Teresa and Randy Wagoner supplied me with the bees.  Their house was situated on a residential street with average size lots, the tenth house on the right.  From the front, other than the bee wrap on the mailbox, it could have been any house.  Entering the back yard you immediately realized that this was not an ordinary house.  This was obviously a bee house.  Seventeen or more hives were scattered at various places and levels around the lot.  Hives were stacked on benches, the barbecue pit, the bed of a pickup truck.  Bees flew with purpose in and out of the yard landing on the hives and disappearing.  The bees weren't interested in us.  They had jobs to do and they were too busy to pay attention to anyone or anything but the task at hand. 

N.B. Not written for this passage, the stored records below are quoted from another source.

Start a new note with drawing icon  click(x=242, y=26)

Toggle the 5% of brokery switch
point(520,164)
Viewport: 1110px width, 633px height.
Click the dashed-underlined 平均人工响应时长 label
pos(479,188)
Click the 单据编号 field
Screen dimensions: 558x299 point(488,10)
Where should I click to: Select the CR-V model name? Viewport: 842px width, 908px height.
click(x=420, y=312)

Upon my arrival, Randy and Teresa gave me a crash course in bees and the art of caring for them even before we suited up.  I learned about the equipment they choose to use and why they like it.  I learned how they care for their equipment and harvest their honey.  I learned about the work and process of keeping bees.  I learned how to light a smoker.  I learned that Teresa was a lot more particular about the way the hives looked than I thought I would ever be.  Randy seemed particularly concerned that I'd never been around bees, known anyone that kept bees or seen a real bee keeper in action.  His last question to me before we suited up was, "How do you feel about stings?"

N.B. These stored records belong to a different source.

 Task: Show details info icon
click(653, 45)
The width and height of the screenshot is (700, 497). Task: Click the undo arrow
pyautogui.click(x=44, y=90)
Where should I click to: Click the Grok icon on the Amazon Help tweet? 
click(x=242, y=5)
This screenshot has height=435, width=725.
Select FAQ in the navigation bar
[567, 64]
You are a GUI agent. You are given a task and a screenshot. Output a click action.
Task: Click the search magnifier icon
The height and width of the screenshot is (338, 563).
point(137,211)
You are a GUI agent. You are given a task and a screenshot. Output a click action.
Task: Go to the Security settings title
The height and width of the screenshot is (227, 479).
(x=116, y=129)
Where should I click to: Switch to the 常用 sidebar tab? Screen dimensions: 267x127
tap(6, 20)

After we suited up, we went right to the first hive.  Randy and Teresa prepared two ten frame brood boxes for me earlier in the day.  The comb had been trimmed back evenly, the propolis had been scraped off the frames and brooder box.  They'd inspected the hives and were certain that the bees I was taking home were going to give me a good start, even though I'd begun so late in the season. 

The hives were overflowing with bees.  I was pleased to discover that the bees didn't freak me out.  I hadn't expected to freak out but then I'd never been in the midst of more than 10,000 bees.  The activity inside the box was so fascinating that I hardly noticed the bees that flew around my head.  Plus, Randy was talking as he worked through the hive showing me the differences between brood cells and honey cells, pointing out eggs and larvae, helping me see the difference between workers and drones, searching for the queen.  There was so much to see and learn. We moved ten frames from the Wagoner's box to mine then strapped the first hive closed and began working on the second.

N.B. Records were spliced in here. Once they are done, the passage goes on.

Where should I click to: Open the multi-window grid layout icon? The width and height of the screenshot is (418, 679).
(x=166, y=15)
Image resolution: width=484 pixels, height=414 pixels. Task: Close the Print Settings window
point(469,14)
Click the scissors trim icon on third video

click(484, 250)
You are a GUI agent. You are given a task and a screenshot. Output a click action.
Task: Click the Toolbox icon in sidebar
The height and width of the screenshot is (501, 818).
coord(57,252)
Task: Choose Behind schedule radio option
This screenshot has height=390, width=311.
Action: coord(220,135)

The second hive was busier as the sun began to set.  Bees don't fly at night so as dusk moved into night, every bee was finding their way home.  We worked more quickly through this hive.  Randy was concentrating  on moving frames and locating the queen.  Since we'd been through the first hive, he didn't linger over identifying brood and honey, he did show me some drone cells that we hadn't seen in the first hive. 

We finished the second hive with just enough light to check out a hive that was building queen cells.  The hive wasn't a healthy one and the Wagoners were hoping to be able to save it.  They were expecting to have to combine it with another hive before fall in order to give the bees enough food and brood to last the winter.

As I drove home with two full bee hives in the back of my truck, I marveled at all that I'd seen and learned in those two hours.  Bees were undoubtedly the coolest animals ever.